Screenshot grounding data:
----

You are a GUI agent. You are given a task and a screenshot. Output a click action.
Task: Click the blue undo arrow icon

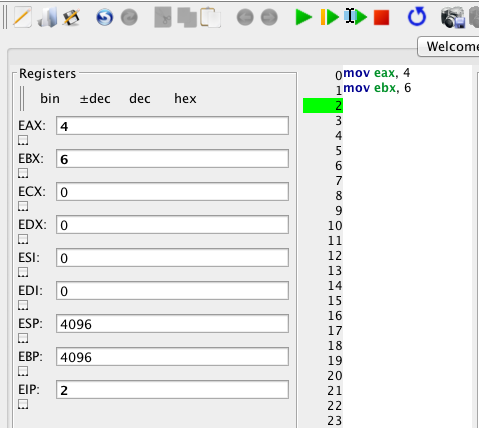(104, 17)
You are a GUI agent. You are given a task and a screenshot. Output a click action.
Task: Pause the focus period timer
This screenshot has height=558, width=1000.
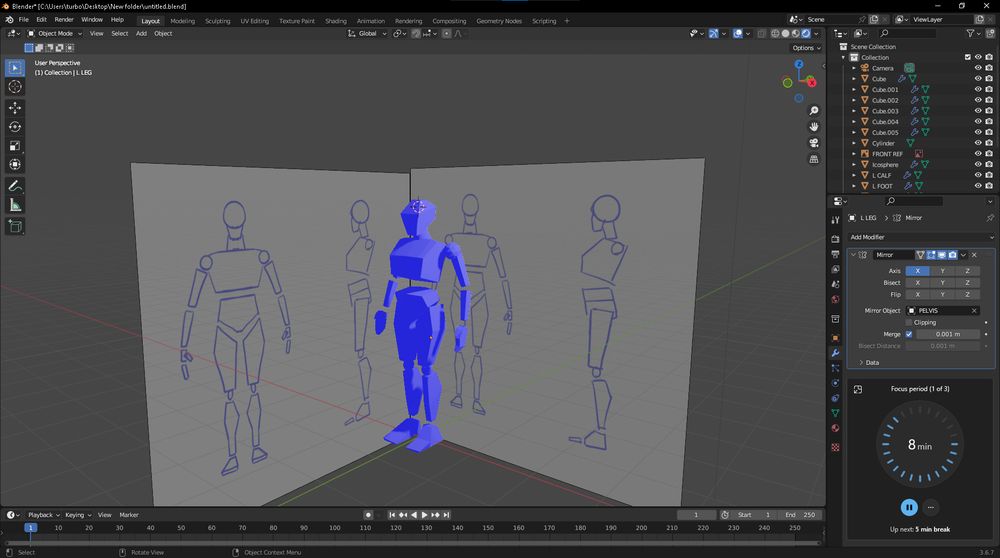tap(909, 507)
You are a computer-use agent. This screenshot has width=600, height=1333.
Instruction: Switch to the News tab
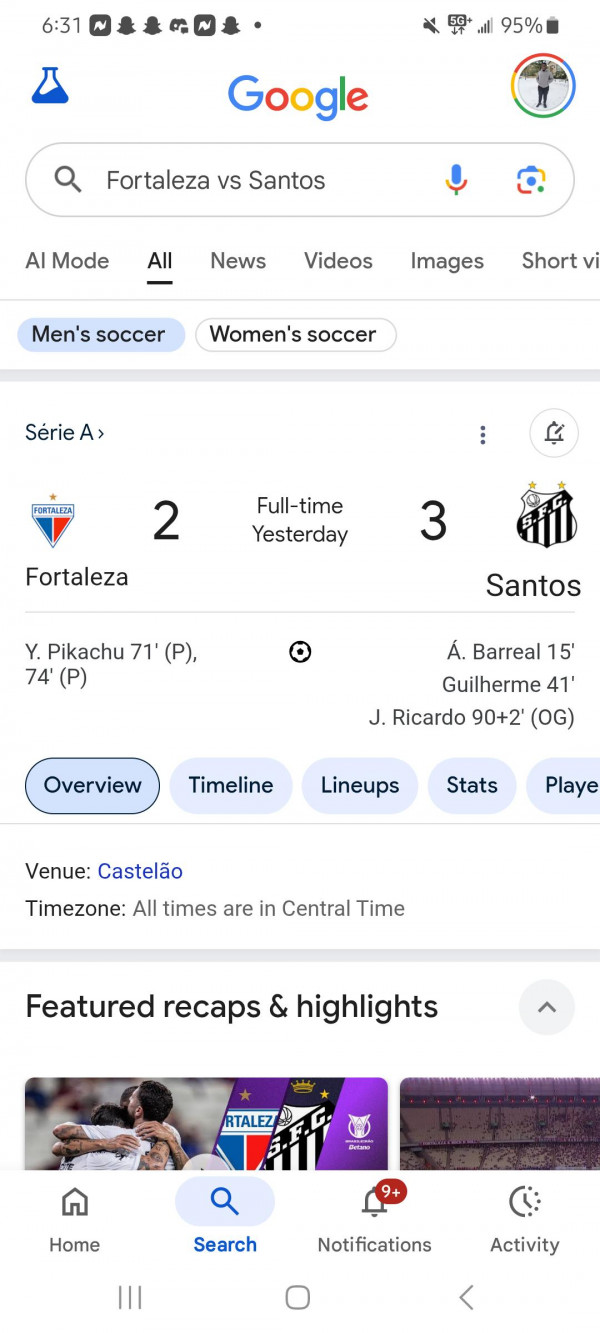238,261
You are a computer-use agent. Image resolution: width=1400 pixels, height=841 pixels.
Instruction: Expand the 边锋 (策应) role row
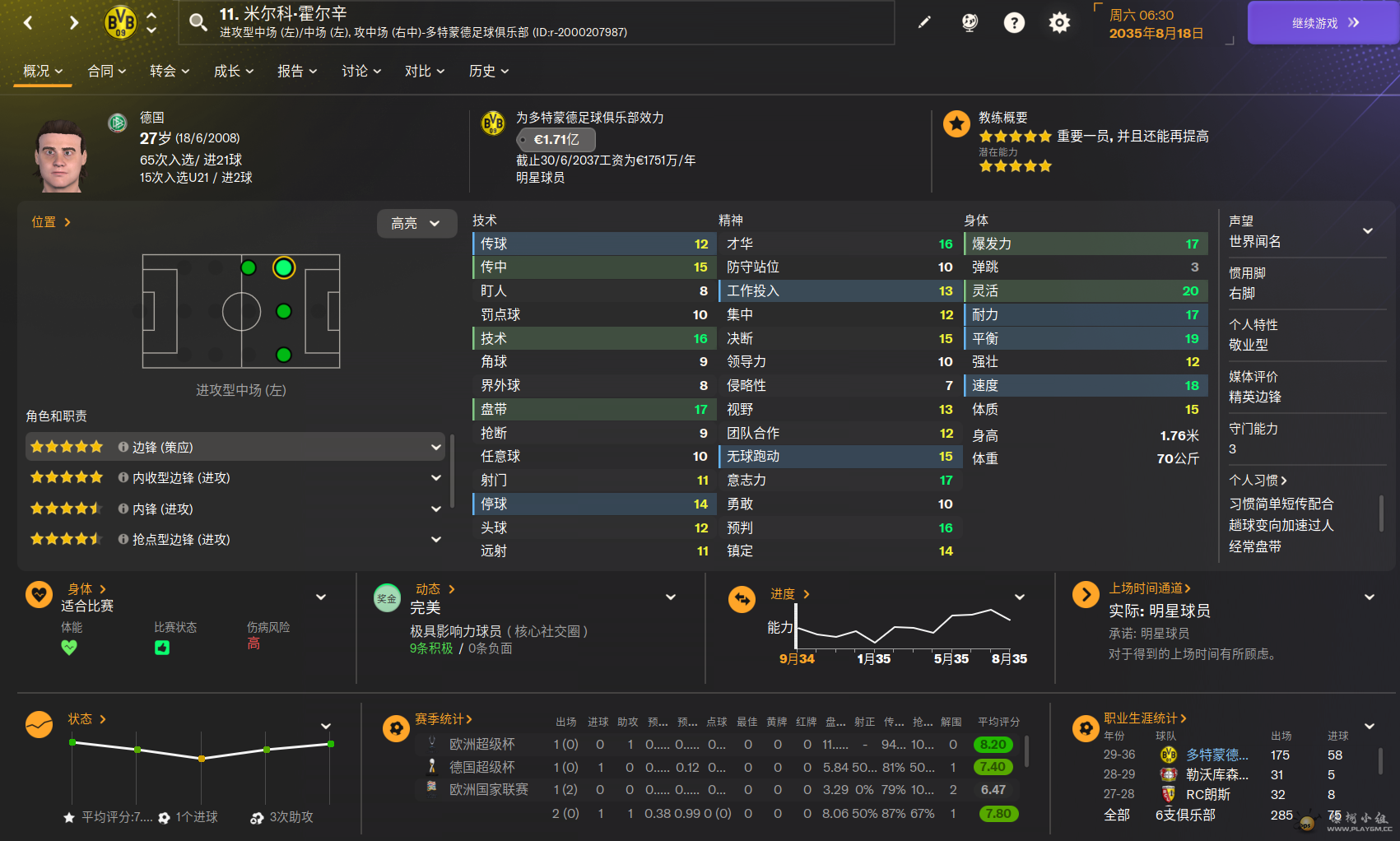[x=435, y=447]
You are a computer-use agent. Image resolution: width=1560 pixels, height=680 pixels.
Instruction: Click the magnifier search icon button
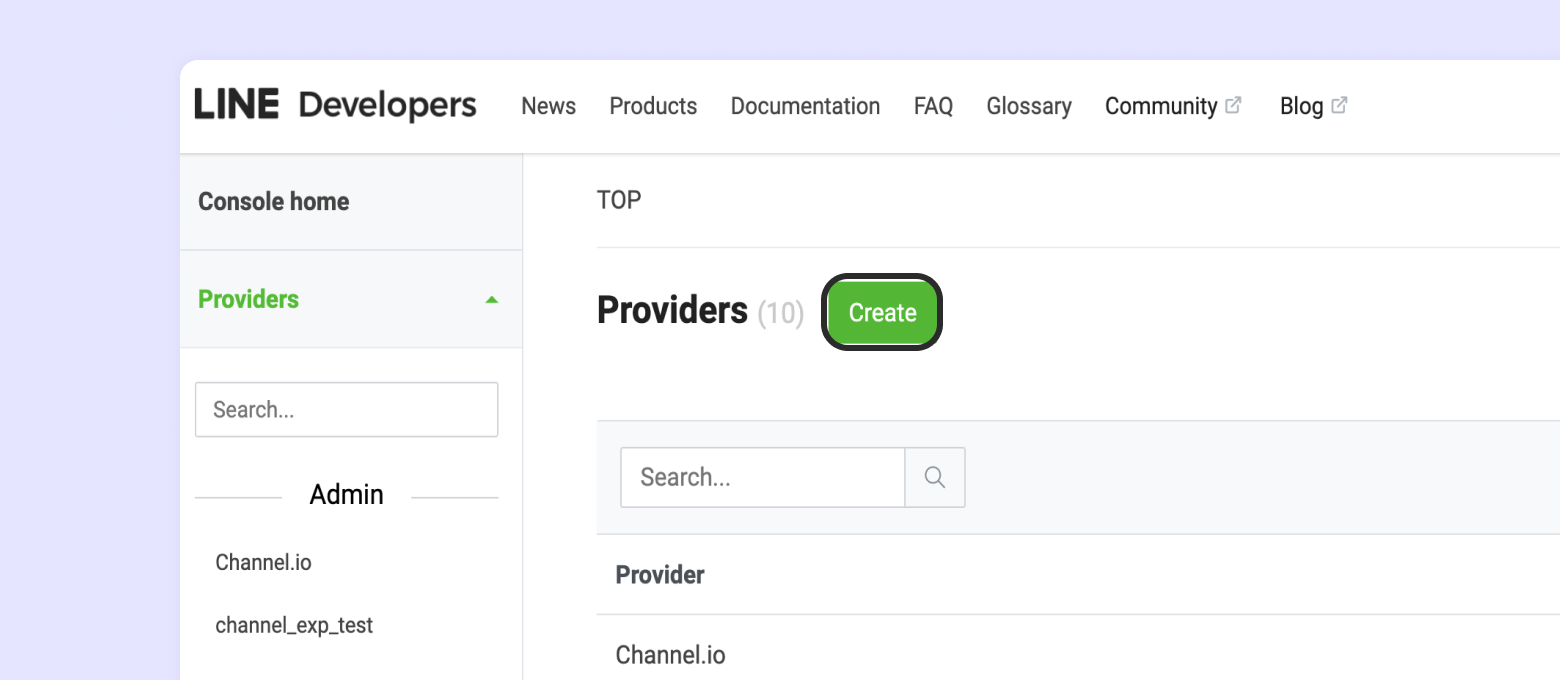(x=935, y=478)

----

--- Exercise description ---
Retype the data exactly as it stands, but keep the images out of your copy.

--- Reply ---
You are a GUI agent. You are given a task and a screenshot. Output a click action.
Task: Click the blue undo arrow icon

(104, 17)
You are a GUI agent. You are given a task and a screenshot. Output a click action.
Task: Pause the focus period timer
This screenshot has height=558, width=1000.
tap(909, 507)
You are a computer-use agent. This screenshot has width=600, height=1333.
Instruction: Switch to the News tab
238,261
You are a computer-use agent. Image resolution: width=1400 pixels, height=841 pixels.
Instruction: Expand the 边锋 (策应) role row
[x=435, y=447]
You are a computer-use agent. Image resolution: width=1560 pixels, height=680 pixels.
Instruction: Click the magnifier search icon button
(x=935, y=478)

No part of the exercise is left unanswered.